Customer reported that the appstatus did not get updated if the node status is "noping". The command used was nodestat -up <node>.</node>
Customer wrote:
I have performed the following sanity check:
# rpower n01 off
# nodestat -up n01
noping(off)
# nodels n01 nodelist.appstatus nodelist.status
n01: nodelist.appstatus: xend=down,sshd=up,rdp=down,https=up,pbs=down,msrpc=down
n01: nodelist.status: noping(off)
# tabch node=n01 nodelist.appstatus=""
# nodels n01 nodelist.appstatus nodelist.status
n01: nodelist.appstatus:
n01: nodelist.status: noping(off)
# nodestat -up n01
noping(off)
# nodels n01 nodelist.appstatus nodelist.status
n01: nodelist.appstatus:
n01: nodelist.status: noping(off)
# rpower n01 on
# nodestat -up n01
sshd,https
# nodels n01 nodelist.appstatus nodelist.status
n01: nodelist.appstatus: xend=down,sshd=up,rdp=down,https=up,pbs=down,msrpc=down
n01: nodelist.status: ping
So it seems when a node is not responding (noping), the appstatus
field doesn't update. I assume some kind of code optimization (why
bother checking appstatus for a noping node) but it does present a
slightly more complex logic to my monitoring code,
How hard would it be to modify the code to update the appstatus
regardless of status=noping (or even automatically set everything to
'down')?
Fixed in 82c90e2227f3ed17a4a431a81a5cab0d42911d0a for xCAT 2.10.
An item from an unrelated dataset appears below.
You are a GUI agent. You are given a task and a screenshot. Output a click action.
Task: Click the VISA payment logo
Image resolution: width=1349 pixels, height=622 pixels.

For other versions, please get the attached nodestat.pm file and copy it under /opt/xcat/lib/perl/xCAT_plugin/ directory on both mn and sn (if any) to replace the original file. And restart xcatd on both mn and sn.
Last edit: Ling 2015-04-21
Ling, since you already checked in the code, should we close this bug? Thanks.
The new nodestat.pm completely removes the appstatus from the nodelist table. Is that the intended behavior?
I would prefer having it set all apps to "down", but if by design it should remove the appstatus, than it seems to work correctly.
For now we will just leave the appstatus blank if the node status is off.